**Assignment:**
First find the line containing "who found hope" in the data, then set it down exactly along with every line after it, through the last.
Material shown START
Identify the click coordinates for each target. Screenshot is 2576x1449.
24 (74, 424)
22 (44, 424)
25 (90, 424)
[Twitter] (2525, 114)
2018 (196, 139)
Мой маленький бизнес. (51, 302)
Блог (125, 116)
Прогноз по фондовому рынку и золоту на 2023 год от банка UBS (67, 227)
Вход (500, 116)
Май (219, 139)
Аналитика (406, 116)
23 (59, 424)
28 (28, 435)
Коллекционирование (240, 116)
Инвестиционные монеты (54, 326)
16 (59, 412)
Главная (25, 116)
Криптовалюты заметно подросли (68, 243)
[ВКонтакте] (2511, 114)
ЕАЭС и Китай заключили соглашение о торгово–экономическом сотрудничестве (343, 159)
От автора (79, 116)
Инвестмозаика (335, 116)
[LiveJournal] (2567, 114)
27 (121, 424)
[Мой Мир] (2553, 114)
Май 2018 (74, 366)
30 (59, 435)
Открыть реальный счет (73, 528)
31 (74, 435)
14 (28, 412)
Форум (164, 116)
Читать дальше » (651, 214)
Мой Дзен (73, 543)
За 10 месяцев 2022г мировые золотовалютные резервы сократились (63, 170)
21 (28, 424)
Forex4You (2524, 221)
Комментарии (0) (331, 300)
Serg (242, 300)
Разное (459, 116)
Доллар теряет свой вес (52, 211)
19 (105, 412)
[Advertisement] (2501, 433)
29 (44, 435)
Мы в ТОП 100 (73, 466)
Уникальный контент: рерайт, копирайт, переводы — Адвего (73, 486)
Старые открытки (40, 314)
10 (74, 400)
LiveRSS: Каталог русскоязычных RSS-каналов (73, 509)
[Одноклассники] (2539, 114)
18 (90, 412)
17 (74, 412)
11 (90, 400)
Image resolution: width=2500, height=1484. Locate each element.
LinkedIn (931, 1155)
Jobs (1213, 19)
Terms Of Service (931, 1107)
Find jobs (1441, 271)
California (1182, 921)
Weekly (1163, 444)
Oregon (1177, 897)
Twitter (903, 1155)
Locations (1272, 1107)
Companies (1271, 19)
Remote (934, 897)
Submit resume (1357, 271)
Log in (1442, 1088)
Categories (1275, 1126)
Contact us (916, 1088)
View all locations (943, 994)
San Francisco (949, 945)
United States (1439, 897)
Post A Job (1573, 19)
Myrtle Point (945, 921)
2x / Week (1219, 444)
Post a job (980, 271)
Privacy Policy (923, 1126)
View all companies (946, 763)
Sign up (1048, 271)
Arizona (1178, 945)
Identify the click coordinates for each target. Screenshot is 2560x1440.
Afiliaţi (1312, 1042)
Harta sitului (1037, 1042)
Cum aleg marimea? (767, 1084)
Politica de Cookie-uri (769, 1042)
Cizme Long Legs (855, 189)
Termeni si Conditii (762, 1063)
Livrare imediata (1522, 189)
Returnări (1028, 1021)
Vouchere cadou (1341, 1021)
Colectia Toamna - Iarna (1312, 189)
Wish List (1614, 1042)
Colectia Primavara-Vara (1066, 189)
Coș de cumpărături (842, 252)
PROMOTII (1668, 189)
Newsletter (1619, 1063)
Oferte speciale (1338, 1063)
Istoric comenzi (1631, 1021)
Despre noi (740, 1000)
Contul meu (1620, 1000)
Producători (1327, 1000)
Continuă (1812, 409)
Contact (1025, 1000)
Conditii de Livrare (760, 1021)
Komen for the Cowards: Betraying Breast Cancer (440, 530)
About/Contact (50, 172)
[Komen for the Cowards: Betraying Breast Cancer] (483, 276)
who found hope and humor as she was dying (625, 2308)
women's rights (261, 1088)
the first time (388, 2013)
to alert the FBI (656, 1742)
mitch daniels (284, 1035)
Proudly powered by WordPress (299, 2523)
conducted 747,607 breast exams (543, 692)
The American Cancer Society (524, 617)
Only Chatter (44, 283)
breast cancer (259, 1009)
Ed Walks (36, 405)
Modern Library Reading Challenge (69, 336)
Material shown END
**Answer below:**
who found hope and humor as she was dying (625, 2308)
women's rights (261, 1088)
the first time (388, 2013)
to alert the FBI (656, 1742)
mitch daniels (284, 1035)
Proudly powered by WordPress (299, 2523)
conducted 747,607 breast exams (543, 692)
The American Cancer Society (524, 617)
Only Chatter (44, 283)
breast cancer (259, 1009)
Ed Walks (36, 405)
Modern Library Reading Challenge (69, 336)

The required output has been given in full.